◆ **Data yang tersedia**:
---
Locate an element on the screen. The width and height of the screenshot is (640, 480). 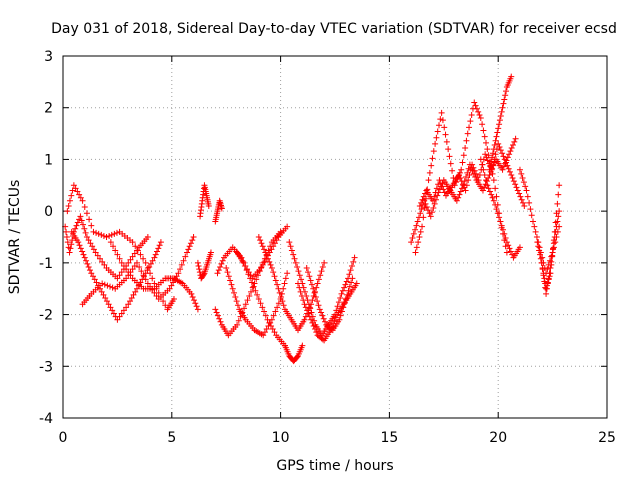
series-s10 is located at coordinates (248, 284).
---
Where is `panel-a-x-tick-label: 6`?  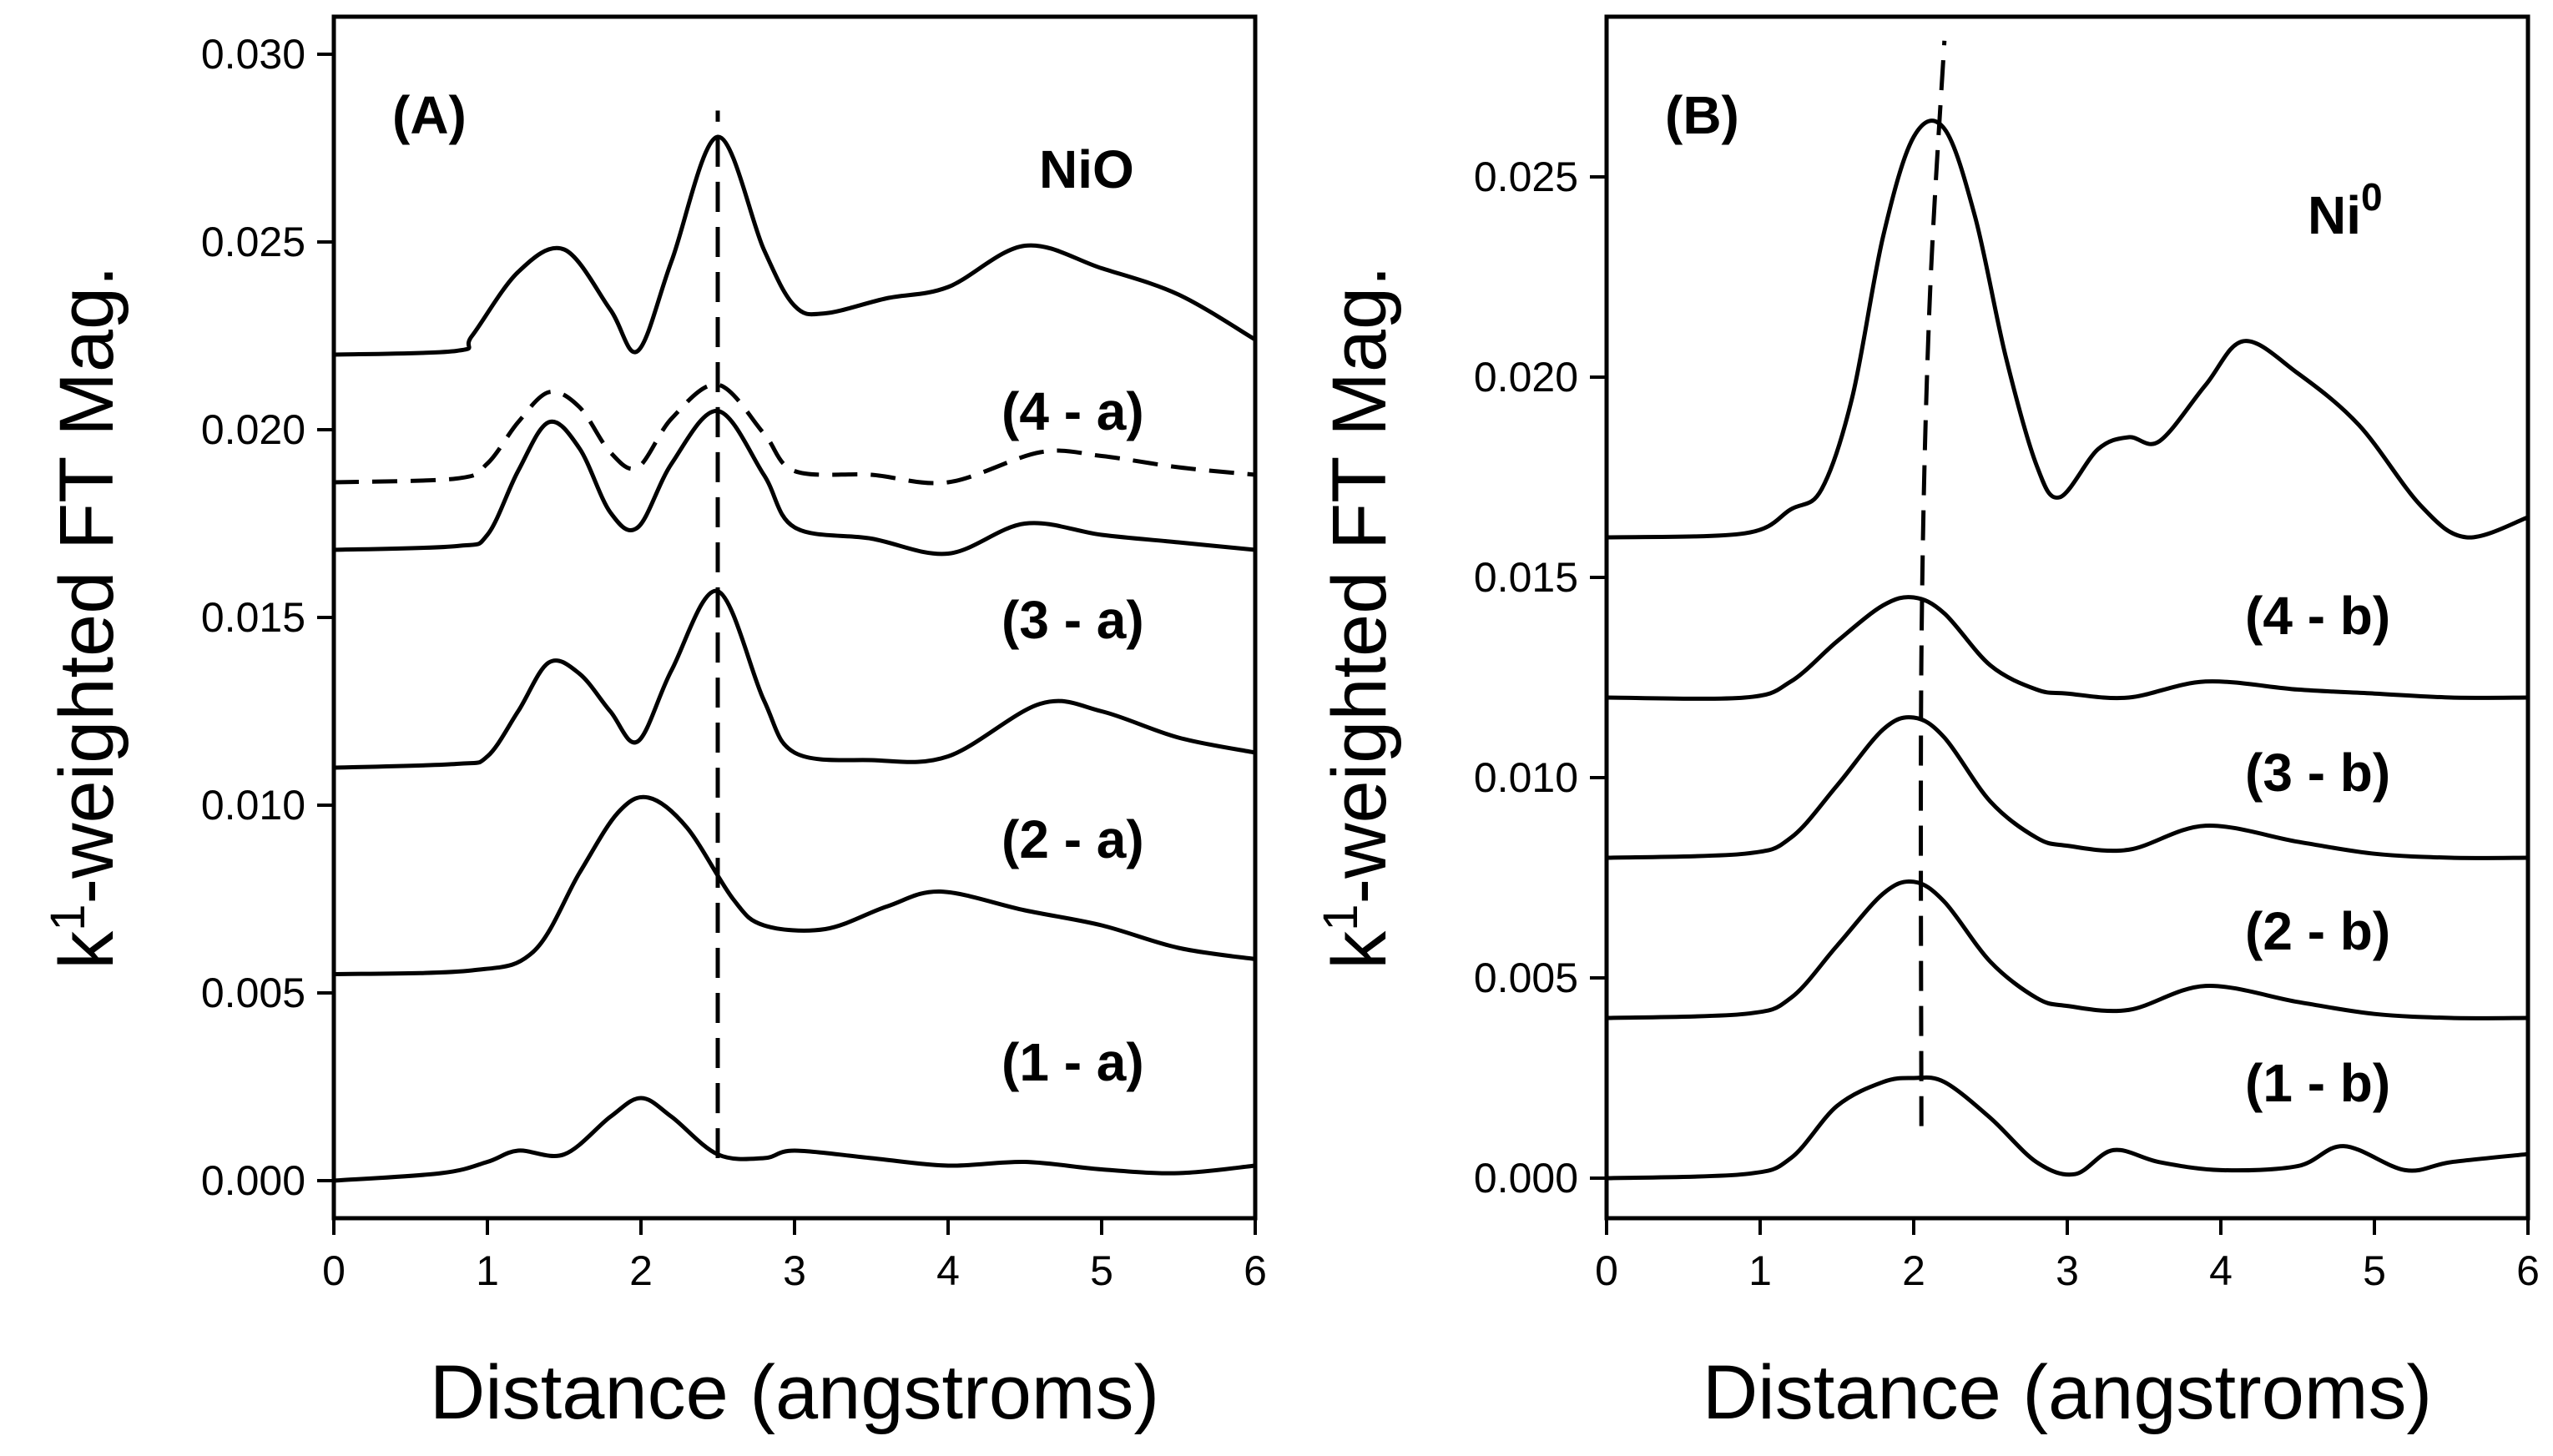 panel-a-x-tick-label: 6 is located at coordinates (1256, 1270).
---
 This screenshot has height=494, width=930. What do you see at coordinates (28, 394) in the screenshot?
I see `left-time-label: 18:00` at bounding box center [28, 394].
---
◆ **Tentang latihan ini**: Tolong tulis ulang catatan dari baris yang memuat "Locate an element" sampai baris yang memuat "series-s10 is located", dengan mengganti "element" menjadi "item" tanpa mengubah bagian lain. Jangan sertakan gambarnya dalam jawaban.

◆ **Jawaban latihan**:
Locate an item on the screen. The width and height of the screenshot is (640, 480). 
series-s10 is located at coordinates (248, 284).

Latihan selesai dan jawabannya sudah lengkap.